| What this task involves |
Take each line from the material below that includes the string "computer" and copy it.

[Records for this exercise]

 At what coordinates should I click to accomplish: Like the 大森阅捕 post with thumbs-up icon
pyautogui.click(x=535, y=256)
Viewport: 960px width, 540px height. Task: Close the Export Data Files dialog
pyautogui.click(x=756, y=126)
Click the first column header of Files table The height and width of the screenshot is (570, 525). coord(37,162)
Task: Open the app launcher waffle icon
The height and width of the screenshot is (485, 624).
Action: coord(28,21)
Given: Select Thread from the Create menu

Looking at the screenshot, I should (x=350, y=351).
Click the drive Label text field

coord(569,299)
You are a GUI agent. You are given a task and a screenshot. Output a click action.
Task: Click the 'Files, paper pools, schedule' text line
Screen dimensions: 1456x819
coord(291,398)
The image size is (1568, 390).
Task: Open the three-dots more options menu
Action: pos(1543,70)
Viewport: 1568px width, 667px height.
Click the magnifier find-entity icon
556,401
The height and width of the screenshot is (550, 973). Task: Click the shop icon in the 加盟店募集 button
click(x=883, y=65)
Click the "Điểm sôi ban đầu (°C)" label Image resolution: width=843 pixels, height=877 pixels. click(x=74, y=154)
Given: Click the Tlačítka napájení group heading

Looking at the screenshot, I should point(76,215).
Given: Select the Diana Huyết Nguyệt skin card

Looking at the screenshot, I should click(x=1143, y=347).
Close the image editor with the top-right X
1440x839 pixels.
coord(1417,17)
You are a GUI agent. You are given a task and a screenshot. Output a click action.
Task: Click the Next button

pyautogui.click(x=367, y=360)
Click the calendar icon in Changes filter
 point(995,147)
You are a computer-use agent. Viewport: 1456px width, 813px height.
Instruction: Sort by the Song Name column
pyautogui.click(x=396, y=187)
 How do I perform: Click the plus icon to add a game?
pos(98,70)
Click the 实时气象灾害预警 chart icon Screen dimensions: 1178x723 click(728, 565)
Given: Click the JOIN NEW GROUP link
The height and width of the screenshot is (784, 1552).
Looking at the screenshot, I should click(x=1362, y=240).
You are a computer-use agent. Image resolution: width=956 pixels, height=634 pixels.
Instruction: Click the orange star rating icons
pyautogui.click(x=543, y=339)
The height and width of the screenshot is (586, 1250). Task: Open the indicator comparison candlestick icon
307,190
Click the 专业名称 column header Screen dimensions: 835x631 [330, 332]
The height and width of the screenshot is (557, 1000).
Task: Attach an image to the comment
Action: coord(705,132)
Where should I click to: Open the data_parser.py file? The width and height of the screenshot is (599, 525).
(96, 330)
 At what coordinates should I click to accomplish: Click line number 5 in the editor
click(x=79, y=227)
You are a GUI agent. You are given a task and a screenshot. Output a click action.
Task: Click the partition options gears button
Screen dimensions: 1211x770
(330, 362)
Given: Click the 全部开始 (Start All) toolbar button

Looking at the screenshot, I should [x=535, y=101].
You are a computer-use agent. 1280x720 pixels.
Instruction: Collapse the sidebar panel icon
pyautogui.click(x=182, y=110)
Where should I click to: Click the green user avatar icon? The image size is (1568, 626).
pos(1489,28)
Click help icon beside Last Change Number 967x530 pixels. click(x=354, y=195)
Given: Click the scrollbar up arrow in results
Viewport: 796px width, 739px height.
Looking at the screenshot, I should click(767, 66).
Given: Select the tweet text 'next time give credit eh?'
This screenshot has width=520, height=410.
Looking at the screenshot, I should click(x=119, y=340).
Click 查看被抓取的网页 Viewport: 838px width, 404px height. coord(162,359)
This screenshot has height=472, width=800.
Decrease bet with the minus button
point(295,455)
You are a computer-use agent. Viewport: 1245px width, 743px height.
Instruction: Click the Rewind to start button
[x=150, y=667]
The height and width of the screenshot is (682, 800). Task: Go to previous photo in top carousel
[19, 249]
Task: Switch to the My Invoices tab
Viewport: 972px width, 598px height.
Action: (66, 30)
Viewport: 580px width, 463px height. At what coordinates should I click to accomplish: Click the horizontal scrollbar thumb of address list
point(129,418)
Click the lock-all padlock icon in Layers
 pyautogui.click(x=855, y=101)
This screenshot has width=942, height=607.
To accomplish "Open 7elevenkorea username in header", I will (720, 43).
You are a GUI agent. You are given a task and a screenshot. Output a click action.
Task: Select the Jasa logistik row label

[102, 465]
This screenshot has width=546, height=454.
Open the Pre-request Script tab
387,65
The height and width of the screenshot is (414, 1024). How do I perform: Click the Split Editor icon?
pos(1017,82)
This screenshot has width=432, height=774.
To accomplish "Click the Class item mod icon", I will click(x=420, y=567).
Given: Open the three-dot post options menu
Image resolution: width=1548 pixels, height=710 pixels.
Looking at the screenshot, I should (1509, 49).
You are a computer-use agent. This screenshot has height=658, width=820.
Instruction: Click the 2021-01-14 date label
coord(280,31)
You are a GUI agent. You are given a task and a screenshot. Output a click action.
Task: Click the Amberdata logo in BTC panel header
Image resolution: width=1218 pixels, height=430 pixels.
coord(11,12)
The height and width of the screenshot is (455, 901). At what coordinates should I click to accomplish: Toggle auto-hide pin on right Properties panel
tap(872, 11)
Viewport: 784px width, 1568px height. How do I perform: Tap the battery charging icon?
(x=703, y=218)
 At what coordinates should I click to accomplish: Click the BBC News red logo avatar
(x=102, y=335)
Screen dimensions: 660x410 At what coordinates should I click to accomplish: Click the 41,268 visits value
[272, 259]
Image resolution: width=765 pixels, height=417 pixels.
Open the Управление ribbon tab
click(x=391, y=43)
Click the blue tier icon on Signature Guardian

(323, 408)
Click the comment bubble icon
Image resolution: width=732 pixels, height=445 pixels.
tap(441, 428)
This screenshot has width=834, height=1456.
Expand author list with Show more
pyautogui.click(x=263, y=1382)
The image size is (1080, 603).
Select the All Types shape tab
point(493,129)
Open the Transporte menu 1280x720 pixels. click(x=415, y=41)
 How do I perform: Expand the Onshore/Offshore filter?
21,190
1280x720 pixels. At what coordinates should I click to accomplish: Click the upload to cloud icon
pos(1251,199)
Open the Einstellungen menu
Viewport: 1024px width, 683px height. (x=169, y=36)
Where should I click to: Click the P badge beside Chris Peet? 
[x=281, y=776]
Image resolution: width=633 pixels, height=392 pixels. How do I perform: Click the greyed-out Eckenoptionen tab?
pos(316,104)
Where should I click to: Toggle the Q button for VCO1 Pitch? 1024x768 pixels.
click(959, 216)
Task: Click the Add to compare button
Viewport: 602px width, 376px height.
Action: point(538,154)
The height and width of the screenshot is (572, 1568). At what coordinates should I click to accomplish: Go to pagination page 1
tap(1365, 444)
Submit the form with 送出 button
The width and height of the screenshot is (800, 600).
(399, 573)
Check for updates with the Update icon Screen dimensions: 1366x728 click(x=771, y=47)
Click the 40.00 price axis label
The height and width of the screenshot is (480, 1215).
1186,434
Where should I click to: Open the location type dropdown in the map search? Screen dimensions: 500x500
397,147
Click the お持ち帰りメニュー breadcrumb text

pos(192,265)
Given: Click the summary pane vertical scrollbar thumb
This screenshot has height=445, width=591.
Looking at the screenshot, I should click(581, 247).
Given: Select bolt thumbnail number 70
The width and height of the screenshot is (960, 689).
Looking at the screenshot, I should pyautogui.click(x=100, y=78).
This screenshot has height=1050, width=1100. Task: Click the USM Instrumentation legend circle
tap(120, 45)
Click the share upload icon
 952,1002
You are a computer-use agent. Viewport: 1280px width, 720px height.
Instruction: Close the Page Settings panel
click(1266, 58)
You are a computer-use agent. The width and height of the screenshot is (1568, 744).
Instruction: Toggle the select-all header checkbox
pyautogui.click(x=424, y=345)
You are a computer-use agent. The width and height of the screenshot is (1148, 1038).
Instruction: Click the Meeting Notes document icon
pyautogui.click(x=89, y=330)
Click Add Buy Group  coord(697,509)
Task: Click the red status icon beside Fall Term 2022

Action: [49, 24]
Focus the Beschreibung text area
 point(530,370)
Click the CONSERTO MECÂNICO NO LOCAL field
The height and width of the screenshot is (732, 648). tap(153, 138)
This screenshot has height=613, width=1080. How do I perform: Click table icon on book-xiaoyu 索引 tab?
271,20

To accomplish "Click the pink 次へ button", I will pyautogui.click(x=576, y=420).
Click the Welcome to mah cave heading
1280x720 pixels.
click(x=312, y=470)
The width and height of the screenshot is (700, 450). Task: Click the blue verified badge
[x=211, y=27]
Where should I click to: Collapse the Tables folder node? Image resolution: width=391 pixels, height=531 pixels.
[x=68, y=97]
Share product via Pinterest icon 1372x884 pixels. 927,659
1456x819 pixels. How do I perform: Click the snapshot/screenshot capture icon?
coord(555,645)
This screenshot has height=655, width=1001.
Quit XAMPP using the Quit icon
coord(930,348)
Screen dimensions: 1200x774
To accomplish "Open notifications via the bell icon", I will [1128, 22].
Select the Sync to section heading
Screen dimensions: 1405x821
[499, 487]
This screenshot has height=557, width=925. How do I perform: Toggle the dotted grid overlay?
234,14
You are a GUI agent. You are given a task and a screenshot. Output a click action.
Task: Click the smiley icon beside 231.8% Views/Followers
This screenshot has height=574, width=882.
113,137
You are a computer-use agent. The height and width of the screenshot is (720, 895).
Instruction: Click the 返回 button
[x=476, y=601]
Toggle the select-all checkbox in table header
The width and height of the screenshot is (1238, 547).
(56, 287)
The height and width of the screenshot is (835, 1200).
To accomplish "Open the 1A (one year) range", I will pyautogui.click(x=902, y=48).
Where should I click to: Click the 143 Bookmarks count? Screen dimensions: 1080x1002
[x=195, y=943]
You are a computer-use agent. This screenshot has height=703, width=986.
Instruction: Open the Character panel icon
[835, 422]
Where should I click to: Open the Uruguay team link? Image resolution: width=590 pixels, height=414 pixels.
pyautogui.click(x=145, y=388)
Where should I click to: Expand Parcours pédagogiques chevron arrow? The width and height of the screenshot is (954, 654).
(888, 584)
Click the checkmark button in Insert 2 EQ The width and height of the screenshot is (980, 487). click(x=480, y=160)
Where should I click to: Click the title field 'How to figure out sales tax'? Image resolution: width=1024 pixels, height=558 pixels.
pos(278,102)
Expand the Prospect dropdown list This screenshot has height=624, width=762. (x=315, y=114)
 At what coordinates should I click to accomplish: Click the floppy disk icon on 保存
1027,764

[/Records for this exercise]

| Answer to this task |
You are a computer-use agent. Viewport: 1456px width, 813px height.
You are a computer-use agent. Image resolution: width=956 pixels, height=634 pixels.
You are a computer-use agent. 1280x720 pixels.
You are a computer-use agent. Viewport: 1245px width, 743px height.
You are a computer-use agent. This screenshot has height=658, width=820.
You are a computer-use agent. Viewport: 1280px width, 720px height.
You are a computer-use agent. The width and height of the screenshot is (1568, 744).
You are a computer-use agent. The width and height of the screenshot is (1148, 1038).
You are a computer-use agent. The height and width of the screenshot is (720, 895).
You are a computer-use agent. This screenshot has height=703, width=986.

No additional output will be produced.